In her editorial, Clare Gerada describes, in this dismantling situation for family medicine, the progressive shift for GPs from an advocate to gatekeeper role.1 This is true and dangerous.

 

The role of advocate in our situation has not legal but medical roots, opposite thinking from John Matthews.2 It comes directly from the European Definition where GPs’ characteristics contain comprehensiveness, community orientation, and holism (a biopsychosocial approach).3 So, nothing to do with legal roots but the real medical roots.  Advocacy in this context is not separated from decision making, on the contrary, the GP must be the advocate in the sense to stay by their patients, making decisions together with their patients in a difficult bureaucratic and cutting system. Just recently in the WONCA European Definition the characteristic of patients’ empowerment was added in all its significance.

 

It does not make sense for GPs to spend their time negotiating contracts with managers and hospitals, and even less to bear financial risk for their expensively ill patients, turning GPs into rationers of care and away from their professional role as patient advocates.

 

So, I totally agree with Clare Gerada’s editorial. She understands how this dismantling situation in primary care (where innovation is going to destruction and cherry picking patients away from their normal primary care provider, limiting referrals and treatments on financial rather than clinical grounds, and creating opportunities to control medical care before it is delivered, and creating perverse incentives) is really the transformation from human and clinical advocate to a cold gatekeeper, in this case for other and upper providers.4

 

I think all these will turn in a worsening of our role and the final assimilation by John Matthew with a steward (a gatekeeper even) is indicative how the situation is going to disrupt the  advocacy  just against our most important clients, our patients!

 

References
1. Gerada C. From patient advocate to gatekeeper: understanding the effects of the NHS reforms.
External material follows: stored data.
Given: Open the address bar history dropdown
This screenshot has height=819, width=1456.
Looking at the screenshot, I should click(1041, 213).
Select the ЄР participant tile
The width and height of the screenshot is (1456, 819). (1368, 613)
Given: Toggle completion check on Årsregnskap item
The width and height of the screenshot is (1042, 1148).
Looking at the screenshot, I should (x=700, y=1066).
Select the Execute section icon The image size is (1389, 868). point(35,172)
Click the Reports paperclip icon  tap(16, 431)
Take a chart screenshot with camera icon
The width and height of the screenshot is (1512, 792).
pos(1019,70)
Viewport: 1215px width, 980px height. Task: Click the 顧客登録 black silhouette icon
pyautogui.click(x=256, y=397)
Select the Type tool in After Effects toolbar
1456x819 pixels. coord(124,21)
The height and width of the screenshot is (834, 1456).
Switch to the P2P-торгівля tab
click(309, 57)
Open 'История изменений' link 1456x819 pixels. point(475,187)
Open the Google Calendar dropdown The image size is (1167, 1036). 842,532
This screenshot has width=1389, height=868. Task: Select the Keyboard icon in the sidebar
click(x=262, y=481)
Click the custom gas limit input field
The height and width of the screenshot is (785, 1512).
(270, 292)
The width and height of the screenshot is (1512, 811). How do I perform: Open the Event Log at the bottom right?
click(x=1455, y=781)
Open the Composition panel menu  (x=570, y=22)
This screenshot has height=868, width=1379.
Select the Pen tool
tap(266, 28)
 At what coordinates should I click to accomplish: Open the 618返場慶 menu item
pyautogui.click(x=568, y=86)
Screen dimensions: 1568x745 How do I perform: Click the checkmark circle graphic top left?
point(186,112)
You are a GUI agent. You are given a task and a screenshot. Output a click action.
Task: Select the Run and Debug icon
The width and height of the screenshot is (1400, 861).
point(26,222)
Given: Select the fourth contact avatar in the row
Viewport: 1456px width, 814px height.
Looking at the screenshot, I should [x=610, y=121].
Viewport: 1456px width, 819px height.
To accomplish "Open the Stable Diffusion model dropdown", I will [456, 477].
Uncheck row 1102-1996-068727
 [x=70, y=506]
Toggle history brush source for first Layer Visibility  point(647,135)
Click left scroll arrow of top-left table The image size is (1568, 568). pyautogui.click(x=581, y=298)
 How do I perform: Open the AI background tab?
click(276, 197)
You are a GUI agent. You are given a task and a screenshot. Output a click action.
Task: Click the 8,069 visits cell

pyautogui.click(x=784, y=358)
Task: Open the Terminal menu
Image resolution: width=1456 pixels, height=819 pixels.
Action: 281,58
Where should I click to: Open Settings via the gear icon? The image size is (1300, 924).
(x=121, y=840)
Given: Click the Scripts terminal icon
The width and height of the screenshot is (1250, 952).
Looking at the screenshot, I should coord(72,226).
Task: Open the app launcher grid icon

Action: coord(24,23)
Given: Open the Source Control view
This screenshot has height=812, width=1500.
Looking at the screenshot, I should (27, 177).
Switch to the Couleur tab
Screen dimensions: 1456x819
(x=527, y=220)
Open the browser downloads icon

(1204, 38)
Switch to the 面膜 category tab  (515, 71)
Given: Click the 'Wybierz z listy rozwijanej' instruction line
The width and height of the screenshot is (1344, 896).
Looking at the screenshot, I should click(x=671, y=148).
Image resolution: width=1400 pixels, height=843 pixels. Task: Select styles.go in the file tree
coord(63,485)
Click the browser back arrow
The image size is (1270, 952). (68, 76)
Br J Gen Pract. 2011: 61(592): 655–656.
2. Matthews J. From patient advocate to gatekeeper: understanding the effects of the NHS reforms. Br J Gen Pract 2012: 62(594): 12.
3. Allen J, Gay B, Crebolder H, et al. The European definition of general practice/family medicine. Wonca Europe, 2002 and 2011.
4. vanWeel C, Carelli F, Gerada C. Reforming  primary care: innovation or destruction? Br J Gen Pract 2012: 62(594): 43–44.